▶ [Objective] Can you rewrite the entries below, swapping "Action Center icon" for "Notification Center icon" wherever it occurs and leaving everything else unchanged?

▶ [Records for the task]

□ □ □ □ □ □ □

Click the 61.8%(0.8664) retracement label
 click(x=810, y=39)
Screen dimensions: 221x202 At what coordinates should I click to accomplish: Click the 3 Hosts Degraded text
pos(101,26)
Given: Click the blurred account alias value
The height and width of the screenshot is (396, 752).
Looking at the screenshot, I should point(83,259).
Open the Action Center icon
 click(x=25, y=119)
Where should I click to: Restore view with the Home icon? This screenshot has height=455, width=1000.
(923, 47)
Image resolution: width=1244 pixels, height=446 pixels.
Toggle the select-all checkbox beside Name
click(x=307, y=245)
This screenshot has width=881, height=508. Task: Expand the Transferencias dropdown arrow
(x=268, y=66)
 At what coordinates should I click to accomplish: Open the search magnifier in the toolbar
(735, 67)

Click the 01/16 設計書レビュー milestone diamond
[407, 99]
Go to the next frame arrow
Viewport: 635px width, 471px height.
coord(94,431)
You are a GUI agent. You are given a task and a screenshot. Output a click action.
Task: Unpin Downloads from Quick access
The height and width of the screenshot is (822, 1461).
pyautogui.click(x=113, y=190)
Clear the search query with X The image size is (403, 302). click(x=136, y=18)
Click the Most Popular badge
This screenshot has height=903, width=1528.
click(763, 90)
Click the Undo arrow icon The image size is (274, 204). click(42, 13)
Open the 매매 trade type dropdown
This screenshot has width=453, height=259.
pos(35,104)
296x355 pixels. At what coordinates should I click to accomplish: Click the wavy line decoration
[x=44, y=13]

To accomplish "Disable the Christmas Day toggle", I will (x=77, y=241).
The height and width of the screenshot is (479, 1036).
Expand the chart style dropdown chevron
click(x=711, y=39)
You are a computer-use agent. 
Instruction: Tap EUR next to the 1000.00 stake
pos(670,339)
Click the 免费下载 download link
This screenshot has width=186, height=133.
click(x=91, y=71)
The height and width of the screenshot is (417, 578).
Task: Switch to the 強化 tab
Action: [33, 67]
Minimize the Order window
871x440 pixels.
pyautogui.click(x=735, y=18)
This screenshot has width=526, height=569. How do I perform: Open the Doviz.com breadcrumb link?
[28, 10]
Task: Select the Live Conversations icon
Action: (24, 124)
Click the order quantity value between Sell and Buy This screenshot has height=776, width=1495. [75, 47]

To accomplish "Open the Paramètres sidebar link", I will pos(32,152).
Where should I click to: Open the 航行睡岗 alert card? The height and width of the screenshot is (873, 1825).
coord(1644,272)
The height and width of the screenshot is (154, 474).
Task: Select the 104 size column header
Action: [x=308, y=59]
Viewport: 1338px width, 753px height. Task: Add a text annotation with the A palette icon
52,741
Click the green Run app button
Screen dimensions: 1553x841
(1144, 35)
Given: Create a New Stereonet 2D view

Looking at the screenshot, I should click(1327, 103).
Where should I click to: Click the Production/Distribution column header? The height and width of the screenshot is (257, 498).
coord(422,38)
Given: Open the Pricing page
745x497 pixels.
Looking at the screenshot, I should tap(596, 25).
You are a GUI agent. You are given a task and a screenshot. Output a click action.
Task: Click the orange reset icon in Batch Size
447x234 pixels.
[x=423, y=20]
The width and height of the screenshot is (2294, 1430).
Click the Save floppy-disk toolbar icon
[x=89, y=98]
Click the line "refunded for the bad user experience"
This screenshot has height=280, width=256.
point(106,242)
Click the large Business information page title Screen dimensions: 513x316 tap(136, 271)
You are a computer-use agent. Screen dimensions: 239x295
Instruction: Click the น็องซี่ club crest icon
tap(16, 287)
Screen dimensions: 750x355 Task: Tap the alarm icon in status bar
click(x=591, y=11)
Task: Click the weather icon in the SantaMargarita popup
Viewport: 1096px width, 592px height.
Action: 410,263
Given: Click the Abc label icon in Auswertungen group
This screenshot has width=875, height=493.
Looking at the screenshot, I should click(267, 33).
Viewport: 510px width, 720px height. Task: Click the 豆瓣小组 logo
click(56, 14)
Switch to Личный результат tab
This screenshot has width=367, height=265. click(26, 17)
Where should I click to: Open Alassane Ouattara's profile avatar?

□ □ □ □ □ □ □

▶ [The response]
Click the 61.8%(0.8664) retracement label
 click(x=810, y=39)
Screen dimensions: 221x202 At what coordinates should I click to accomplish: Click the 3 Hosts Degraded text
pos(101,26)
Given: Click the blurred account alias value
The height and width of the screenshot is (396, 752).
Looking at the screenshot, I should point(83,259).
Open the Notification Center icon
 click(x=25, y=119)
Where should I click to: Restore view with the Home icon? This screenshot has height=455, width=1000.
(923, 47)
Image resolution: width=1244 pixels, height=446 pixels.
Toggle the select-all checkbox beside Name
click(x=307, y=245)
This screenshot has width=881, height=508. Task: Expand the Transferencias dropdown arrow
(x=268, y=66)
 At what coordinates should I click to accomplish: Open the search magnifier in the toolbar
(735, 67)

Click the 01/16 設計書レビュー milestone diamond
[407, 99]
Go to the next frame arrow
Viewport: 635px width, 471px height.
coord(94,431)
You are a GUI agent. You are given a task and a screenshot. Output a click action.
Task: Unpin Downloads from Quick access
The height and width of the screenshot is (822, 1461).
pyautogui.click(x=113, y=190)
Clear the search query with X The image size is (403, 302). click(x=136, y=18)
Click the Most Popular badge
This screenshot has height=903, width=1528.
click(763, 90)
Click the Undo arrow icon The image size is (274, 204). click(42, 13)
Open the 매매 trade type dropdown
This screenshot has width=453, height=259.
pos(35,104)
296x355 pixels. At what coordinates should I click to accomplish: Click the wavy line decoration
[x=44, y=13]

To accomplish "Disable the Christmas Day toggle", I will (x=77, y=241).
The height and width of the screenshot is (479, 1036).
Expand the chart style dropdown chevron
click(x=711, y=39)
You are a computer-use agent. 
Instruction: Tap EUR next to the 1000.00 stake
pos(670,339)
Click the 免费下载 download link
This screenshot has width=186, height=133.
click(x=91, y=71)
The height and width of the screenshot is (417, 578).
Task: Switch to the 強化 tab
Action: [33, 67]
Minimize the Order window
871x440 pixels.
pyautogui.click(x=735, y=18)
This screenshot has width=526, height=569. How do I perform: Open the Doviz.com breadcrumb link?
[28, 10]
Task: Select the Live Conversations icon
Action: (24, 124)
Click the order quantity value between Sell and Buy This screenshot has height=776, width=1495. [75, 47]

To accomplish "Open the Paramètres sidebar link", I will pos(32,152).
Where should I click to: Open the 航行睡岗 alert card? The height and width of the screenshot is (873, 1825).
coord(1644,272)
The height and width of the screenshot is (154, 474).
Task: Select the 104 size column header
Action: [x=308, y=59]
Viewport: 1338px width, 753px height. Task: Add a text annotation with the A palette icon
52,741
Click the green Run app button
Screen dimensions: 1553x841
(1144, 35)
Given: Create a New Stereonet 2D view

Looking at the screenshot, I should click(1327, 103).
Where should I click to: Click the Production/Distribution column header? The height and width of the screenshot is (257, 498).
coord(422,38)
Given: Open the Pricing page
745x497 pixels.
Looking at the screenshot, I should tap(596, 25).
You are a GUI agent. You are given a task and a screenshot. Output a click action.
Task: Click the orange reset icon in Batch Size
447x234 pixels.
[x=423, y=20]
The width and height of the screenshot is (2294, 1430).
Click the Save floppy-disk toolbar icon
[x=89, y=98]
Click the line "refunded for the bad user experience"
This screenshot has height=280, width=256.
point(106,242)
Click the large Business information page title Screen dimensions: 513x316 tap(136, 271)
You are a computer-use agent. Screen dimensions: 239x295
Instruction: Click the น็องซี่ club crest icon
tap(16, 287)
Screen dimensions: 750x355 Task: Tap the alarm icon in status bar
click(x=591, y=11)
Task: Click the weather icon in the SantaMargarita popup
Viewport: 1096px width, 592px height.
Action: 410,263
Given: Click the Abc label icon in Auswertungen group
This screenshot has width=875, height=493.
Looking at the screenshot, I should click(267, 33).
Viewport: 510px width, 720px height. Task: Click the 豆瓣小组 logo
click(56, 14)
Switch to Личный результат tab
This screenshot has width=367, height=265. click(26, 17)
Where should I click to: Open Alassane Ouattara's profile avatar?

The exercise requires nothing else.